◆ PROBLEM REQUIREMENTS: Which lines below hold the word "dropdown"? Copy all of them.

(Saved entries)
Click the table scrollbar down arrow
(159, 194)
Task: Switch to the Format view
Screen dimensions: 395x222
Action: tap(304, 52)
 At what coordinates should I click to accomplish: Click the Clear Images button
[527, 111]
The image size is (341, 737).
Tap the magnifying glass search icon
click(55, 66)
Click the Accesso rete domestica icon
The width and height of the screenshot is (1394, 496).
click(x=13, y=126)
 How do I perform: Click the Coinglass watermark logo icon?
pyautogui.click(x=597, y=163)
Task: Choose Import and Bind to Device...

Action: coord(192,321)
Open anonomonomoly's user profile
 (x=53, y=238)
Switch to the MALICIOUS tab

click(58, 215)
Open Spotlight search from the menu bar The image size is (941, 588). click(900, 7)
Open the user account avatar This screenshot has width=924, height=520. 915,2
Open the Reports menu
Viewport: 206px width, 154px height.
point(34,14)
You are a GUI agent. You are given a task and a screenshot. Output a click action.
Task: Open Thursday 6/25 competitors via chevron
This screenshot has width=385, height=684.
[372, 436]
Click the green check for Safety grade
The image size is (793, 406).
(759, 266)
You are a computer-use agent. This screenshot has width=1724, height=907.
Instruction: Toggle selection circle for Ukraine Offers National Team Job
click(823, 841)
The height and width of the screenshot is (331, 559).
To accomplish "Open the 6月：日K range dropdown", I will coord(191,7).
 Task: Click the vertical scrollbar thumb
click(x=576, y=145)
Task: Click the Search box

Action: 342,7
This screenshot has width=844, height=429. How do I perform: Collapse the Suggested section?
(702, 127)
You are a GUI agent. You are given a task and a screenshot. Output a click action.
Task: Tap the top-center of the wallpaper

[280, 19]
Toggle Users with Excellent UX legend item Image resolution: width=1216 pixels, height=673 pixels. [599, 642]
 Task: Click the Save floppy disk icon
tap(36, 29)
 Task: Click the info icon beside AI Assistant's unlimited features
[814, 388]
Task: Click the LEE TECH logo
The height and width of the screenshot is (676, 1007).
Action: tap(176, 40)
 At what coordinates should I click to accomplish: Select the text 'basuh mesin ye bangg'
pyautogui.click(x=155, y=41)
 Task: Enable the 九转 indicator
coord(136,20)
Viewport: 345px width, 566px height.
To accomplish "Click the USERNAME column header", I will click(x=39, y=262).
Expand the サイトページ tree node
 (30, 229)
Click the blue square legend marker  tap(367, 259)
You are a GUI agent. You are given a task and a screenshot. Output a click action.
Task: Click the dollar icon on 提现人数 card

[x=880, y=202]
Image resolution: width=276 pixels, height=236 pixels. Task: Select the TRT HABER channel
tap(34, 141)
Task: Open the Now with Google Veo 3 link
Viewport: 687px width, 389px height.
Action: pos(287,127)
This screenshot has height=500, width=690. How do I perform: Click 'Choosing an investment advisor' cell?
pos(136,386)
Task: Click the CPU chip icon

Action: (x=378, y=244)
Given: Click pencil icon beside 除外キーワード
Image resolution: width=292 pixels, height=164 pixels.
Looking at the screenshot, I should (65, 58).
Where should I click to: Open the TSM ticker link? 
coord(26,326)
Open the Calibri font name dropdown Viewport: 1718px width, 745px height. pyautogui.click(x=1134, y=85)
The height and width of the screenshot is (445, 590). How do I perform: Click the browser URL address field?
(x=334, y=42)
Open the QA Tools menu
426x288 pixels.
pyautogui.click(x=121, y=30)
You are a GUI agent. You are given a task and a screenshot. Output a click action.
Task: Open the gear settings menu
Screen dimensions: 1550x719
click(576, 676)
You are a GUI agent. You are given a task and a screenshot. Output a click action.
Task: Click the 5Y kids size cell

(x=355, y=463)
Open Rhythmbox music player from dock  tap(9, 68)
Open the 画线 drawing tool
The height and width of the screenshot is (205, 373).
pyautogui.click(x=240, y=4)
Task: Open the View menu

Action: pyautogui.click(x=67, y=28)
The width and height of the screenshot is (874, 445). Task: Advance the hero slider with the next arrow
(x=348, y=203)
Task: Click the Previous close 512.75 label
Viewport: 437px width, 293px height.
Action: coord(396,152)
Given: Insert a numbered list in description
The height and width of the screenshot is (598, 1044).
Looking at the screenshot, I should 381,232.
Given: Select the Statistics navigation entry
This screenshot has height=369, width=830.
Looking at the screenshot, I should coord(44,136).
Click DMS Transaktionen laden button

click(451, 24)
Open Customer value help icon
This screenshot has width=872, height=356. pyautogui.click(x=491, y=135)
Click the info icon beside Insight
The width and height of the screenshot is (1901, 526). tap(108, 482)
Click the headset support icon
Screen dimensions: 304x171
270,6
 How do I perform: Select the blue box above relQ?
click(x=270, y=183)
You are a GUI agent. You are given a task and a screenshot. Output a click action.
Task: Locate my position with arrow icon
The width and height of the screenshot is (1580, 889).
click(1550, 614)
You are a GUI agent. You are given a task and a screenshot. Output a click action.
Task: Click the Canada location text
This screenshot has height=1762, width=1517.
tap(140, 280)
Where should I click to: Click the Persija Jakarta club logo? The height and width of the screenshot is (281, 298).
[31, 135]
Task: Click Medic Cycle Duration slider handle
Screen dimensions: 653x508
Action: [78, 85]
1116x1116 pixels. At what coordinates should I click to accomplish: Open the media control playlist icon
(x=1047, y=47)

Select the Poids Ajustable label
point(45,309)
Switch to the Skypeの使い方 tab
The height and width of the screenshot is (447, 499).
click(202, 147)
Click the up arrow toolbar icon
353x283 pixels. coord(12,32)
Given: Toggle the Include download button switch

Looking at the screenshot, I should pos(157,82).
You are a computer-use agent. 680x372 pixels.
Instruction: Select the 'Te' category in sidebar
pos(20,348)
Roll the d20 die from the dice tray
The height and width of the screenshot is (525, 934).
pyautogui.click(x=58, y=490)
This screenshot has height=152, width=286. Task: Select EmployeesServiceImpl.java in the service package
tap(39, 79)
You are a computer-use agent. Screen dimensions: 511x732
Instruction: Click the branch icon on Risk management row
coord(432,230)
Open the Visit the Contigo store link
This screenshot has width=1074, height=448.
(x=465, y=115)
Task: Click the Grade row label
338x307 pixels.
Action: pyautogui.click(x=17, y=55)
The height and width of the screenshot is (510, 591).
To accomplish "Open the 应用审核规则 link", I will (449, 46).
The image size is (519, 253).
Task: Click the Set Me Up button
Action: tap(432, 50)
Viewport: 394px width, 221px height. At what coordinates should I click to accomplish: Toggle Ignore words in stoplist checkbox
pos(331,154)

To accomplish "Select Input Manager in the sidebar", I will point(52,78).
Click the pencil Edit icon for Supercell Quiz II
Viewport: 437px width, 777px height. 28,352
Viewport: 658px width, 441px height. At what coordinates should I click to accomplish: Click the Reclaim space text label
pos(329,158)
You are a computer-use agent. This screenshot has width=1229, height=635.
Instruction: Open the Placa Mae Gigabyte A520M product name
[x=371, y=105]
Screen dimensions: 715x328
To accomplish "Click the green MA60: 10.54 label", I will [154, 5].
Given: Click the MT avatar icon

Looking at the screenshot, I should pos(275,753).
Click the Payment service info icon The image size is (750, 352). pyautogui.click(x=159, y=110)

◆ TASK OUTPUT:
To accomplish "Open the 6月：日K range dropdown", I will coord(191,7).
Open the Calibri font name dropdown Viewport: 1718px width, 745px height. pyautogui.click(x=1134, y=85)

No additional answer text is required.